Ad Widget

Collapse

Zabbix Queue - Host Item Rechecking

Collapse
X
 
  • Time
  • Show
Clear All
new posts
  • nobody
    Junior Member
    • Jul 2013
    • 17

    #1

    Zabbix Queue - Host Item Rechecking

    Hi Zabbix Forums!

    I have recently upgraded from 2.4.5 to 3.0.7 LTS and am having some issues. We previously had lots of database corruption for a multitude of disk failures.. and somehow zabbix 2.4.5 still ran great. Need more features and a more intuitive interface, as well as take advantage of performance enhancements with your latest software. So far 3.0.7 seems to be stellar.

    I'm having my Administration > Queue fill up with items that it can't get (they don't exist); which is taking SNMP pollers away from other items that could be using them.
    My SNMP Pollers is currently set to 750.

    Zabbix server is running Yes XX.YY.ZZ.16:10051
    Number of hosts (enabled/disabled/templates) 560 431 / 41 / 88
    Number of items (enabled/disabled/not supported) 54047 20659 / 10 / 33378
    Number of triggers (enabled/disabled [problem/ok]) 5189 5173 / 16 [110 / 5063]
    Number of users (online) 9 2
    Required server performance, new values per second 647.01
    Problem: Hosts without specific items are being checked too frequently, what configuration item do I need to change to only recheck for items every X seconds or Y Minutes?

    IE:

    2017-01-10 15:32:42 21s SwitchNameHere cswSwitchState1004
    2017-01-10 15:34:23 19s SomeOtherSwitch9 cswSwitchState1002
    2017-01-10 15:34:24 18s AnotherPlace16 cswSwitchState1001
    2017-01-10 15:34:24 18s AFarOffGalaxy cswSwitchState1005
    2017-01-10 15:34:24 18s WhereAJedi cswSwitchState1002
    2017-01-10 15:34:24 18s UsedToLive cswSwitchState1001
    2017-01-10 15:34:24 18s ByTheName cswSwitchState1002
    2017-01-10 15:34:24 18s OfNobody cswSwitchState1004
    2017-01-10 15:34:24 18s SkyWalker cswSwitchState1006
    ...
    Truncated (500)...
    ...
    Some of our Cisco switches don't have multiple logical members, therefore it should set the item as disabled and forget about it for some time before trying to check again.

    We commonly stack switches together to make logical stacks, however not all of our deployments have multiple switches. Unfortunately I'm not in the position to make templates custom tailored to every specific installation that we have. Sometimes we have up to 6 switches stacked together of the same vendor type, other times they're deployed as single access switches in locations that don't need more than 48 ports or so.

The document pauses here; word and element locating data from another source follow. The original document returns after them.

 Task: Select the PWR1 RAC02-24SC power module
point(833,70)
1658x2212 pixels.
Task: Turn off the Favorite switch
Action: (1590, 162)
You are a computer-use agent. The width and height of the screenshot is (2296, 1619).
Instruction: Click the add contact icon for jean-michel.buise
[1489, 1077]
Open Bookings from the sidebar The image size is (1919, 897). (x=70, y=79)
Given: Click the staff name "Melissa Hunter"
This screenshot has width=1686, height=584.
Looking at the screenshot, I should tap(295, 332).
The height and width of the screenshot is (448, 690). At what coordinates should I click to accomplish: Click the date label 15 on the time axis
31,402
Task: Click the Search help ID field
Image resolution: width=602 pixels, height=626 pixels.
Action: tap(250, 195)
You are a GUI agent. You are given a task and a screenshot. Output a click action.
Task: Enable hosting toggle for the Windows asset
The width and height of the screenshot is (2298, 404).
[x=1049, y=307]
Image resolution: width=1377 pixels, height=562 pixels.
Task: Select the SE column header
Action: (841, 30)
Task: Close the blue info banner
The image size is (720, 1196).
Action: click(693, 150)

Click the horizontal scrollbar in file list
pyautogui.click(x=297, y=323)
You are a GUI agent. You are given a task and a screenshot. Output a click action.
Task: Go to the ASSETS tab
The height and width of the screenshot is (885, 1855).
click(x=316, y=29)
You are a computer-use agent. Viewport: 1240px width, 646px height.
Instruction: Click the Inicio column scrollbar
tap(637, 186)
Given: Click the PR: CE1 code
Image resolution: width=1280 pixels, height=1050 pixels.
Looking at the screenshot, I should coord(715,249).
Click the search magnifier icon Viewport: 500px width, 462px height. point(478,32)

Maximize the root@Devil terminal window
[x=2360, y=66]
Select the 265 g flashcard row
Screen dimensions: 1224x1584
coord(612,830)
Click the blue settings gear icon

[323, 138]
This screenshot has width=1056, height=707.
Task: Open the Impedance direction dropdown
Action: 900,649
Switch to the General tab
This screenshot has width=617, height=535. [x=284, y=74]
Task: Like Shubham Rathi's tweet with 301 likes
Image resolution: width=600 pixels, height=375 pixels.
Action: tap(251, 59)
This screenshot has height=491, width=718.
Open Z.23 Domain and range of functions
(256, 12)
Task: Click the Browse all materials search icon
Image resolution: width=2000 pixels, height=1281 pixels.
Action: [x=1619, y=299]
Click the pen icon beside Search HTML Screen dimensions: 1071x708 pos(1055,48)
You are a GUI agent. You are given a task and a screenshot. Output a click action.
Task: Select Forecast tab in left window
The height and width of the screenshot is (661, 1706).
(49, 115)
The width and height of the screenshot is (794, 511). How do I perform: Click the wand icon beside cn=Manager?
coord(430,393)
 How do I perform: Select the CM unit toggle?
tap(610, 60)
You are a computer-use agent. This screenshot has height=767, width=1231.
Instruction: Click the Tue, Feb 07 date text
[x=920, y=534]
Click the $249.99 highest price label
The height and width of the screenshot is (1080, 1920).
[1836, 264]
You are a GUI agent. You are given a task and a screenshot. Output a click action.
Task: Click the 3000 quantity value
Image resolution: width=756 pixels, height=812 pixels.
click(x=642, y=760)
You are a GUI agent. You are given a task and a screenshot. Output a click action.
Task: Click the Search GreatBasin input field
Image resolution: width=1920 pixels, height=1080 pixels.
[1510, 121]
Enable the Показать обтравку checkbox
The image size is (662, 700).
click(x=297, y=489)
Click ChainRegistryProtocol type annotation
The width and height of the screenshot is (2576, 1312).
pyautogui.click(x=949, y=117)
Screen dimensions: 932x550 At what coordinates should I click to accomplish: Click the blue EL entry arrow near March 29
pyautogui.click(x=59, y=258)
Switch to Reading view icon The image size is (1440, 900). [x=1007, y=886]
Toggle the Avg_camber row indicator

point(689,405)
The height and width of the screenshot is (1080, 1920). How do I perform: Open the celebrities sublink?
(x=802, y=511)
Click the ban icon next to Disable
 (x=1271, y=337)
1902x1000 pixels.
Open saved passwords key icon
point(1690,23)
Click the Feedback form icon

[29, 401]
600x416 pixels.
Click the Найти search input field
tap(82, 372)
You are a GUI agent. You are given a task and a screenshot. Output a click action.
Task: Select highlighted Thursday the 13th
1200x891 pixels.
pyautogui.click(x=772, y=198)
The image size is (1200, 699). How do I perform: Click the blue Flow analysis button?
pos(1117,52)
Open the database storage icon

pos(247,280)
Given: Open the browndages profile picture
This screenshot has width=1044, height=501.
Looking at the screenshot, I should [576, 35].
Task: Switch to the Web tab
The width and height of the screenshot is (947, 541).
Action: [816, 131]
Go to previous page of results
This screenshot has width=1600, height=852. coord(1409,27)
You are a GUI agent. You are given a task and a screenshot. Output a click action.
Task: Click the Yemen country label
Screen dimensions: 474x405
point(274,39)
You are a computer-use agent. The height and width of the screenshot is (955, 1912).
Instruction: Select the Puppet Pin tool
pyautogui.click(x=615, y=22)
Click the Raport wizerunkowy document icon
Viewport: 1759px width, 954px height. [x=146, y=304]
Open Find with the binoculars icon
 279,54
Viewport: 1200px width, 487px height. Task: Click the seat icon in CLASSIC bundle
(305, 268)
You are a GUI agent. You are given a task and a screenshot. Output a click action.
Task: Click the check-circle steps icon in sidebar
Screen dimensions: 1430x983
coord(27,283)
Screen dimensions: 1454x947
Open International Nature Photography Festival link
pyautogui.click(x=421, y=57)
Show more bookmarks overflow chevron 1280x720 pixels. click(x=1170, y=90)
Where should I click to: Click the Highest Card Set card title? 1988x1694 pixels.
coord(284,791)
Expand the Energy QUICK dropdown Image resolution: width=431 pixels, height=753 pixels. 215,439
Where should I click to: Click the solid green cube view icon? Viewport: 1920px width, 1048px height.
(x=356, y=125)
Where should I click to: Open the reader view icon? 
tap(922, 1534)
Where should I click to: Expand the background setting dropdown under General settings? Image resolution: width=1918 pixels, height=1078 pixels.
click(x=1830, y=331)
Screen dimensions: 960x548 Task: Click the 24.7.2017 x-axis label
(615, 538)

    Out network is vast, so if for some reason a portion of our network goes down, I don't want the items to all become disabled on all of the affected hosts and have to re-enable them manually.

    I look forward to your suggestions!

    Regards,
    Nobody
    Last edited by nobody; 10-01-2017, 23:50.
  • nobody
    Junior Member
    • Jul 2013
    • 17

    #2
    Hi Moderators,

    Please move this post into the "Zabbix Help" forum. I didn't see that "Large environments" are 2K+ hosts (and at least 1K+ values per second).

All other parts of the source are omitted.